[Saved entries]
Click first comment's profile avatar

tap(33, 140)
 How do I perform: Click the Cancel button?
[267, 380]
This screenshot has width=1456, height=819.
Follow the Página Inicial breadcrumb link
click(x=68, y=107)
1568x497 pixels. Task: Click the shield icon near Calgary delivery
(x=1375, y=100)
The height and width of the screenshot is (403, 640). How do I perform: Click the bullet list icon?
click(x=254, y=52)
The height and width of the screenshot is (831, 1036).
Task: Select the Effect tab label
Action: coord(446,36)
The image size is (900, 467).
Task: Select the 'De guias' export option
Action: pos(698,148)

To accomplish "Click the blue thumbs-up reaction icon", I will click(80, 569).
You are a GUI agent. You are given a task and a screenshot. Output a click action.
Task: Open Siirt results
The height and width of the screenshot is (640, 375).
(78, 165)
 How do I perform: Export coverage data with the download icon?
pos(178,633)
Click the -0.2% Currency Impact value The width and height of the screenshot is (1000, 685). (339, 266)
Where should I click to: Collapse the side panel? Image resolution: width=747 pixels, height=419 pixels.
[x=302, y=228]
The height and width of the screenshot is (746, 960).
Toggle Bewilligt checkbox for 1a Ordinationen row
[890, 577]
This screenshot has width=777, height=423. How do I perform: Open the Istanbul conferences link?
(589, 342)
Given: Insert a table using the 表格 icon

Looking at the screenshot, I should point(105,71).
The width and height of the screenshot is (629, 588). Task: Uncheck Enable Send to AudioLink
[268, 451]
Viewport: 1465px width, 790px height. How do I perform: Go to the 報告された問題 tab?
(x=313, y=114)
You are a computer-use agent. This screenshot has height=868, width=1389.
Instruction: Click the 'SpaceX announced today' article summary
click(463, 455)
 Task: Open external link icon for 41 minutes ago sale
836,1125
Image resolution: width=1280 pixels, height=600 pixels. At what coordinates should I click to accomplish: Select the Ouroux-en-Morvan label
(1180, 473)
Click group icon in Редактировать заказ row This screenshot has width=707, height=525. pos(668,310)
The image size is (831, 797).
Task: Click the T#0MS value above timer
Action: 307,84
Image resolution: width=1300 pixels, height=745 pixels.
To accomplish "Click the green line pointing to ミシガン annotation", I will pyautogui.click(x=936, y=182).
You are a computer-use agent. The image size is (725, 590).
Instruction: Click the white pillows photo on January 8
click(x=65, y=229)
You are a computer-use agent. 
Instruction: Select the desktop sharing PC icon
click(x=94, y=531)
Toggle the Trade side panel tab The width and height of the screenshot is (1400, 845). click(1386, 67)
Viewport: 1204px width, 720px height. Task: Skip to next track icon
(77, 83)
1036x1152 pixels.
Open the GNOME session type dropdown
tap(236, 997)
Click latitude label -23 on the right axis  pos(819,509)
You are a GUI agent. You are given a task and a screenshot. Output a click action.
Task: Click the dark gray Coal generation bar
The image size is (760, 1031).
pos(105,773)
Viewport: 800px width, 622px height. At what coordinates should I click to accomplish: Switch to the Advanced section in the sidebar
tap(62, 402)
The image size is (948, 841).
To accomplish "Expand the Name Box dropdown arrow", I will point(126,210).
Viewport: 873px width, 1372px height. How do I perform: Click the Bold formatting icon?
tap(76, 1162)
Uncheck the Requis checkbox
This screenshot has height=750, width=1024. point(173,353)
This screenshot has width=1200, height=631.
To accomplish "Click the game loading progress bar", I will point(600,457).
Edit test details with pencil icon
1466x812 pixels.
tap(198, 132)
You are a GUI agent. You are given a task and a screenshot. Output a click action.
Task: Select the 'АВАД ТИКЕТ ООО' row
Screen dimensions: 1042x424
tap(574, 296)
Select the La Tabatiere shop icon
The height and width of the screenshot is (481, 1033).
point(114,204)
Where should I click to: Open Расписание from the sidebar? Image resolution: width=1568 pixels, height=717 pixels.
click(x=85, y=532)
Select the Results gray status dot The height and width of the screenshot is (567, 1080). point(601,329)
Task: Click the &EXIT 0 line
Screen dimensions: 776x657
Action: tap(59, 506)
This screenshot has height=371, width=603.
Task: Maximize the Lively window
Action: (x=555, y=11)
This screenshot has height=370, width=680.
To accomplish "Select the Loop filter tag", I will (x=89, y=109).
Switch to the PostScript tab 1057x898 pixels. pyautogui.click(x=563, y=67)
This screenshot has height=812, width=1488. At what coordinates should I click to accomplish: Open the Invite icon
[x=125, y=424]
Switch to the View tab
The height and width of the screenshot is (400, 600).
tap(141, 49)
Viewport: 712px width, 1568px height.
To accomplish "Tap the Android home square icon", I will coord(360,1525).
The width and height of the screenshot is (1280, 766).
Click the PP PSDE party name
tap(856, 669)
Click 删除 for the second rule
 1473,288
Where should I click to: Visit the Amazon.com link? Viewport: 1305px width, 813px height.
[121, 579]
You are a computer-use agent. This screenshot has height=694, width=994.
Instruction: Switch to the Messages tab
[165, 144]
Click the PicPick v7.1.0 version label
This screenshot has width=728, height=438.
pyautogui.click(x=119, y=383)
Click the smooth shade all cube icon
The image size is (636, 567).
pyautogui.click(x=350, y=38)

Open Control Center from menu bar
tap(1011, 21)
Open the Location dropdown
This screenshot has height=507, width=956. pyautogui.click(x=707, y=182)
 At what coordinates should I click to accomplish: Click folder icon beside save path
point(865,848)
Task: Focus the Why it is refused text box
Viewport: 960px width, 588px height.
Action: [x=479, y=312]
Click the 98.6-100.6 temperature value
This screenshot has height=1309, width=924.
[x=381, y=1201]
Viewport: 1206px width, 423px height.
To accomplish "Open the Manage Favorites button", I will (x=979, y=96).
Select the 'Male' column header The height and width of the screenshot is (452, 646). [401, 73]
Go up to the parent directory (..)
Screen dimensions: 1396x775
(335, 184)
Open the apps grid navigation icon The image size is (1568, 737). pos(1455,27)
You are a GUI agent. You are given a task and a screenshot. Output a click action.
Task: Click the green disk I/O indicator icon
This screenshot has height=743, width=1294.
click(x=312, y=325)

Exercise brief:
The answer must be a single number: the count of lines above that contain the word "green".

Finished task:
2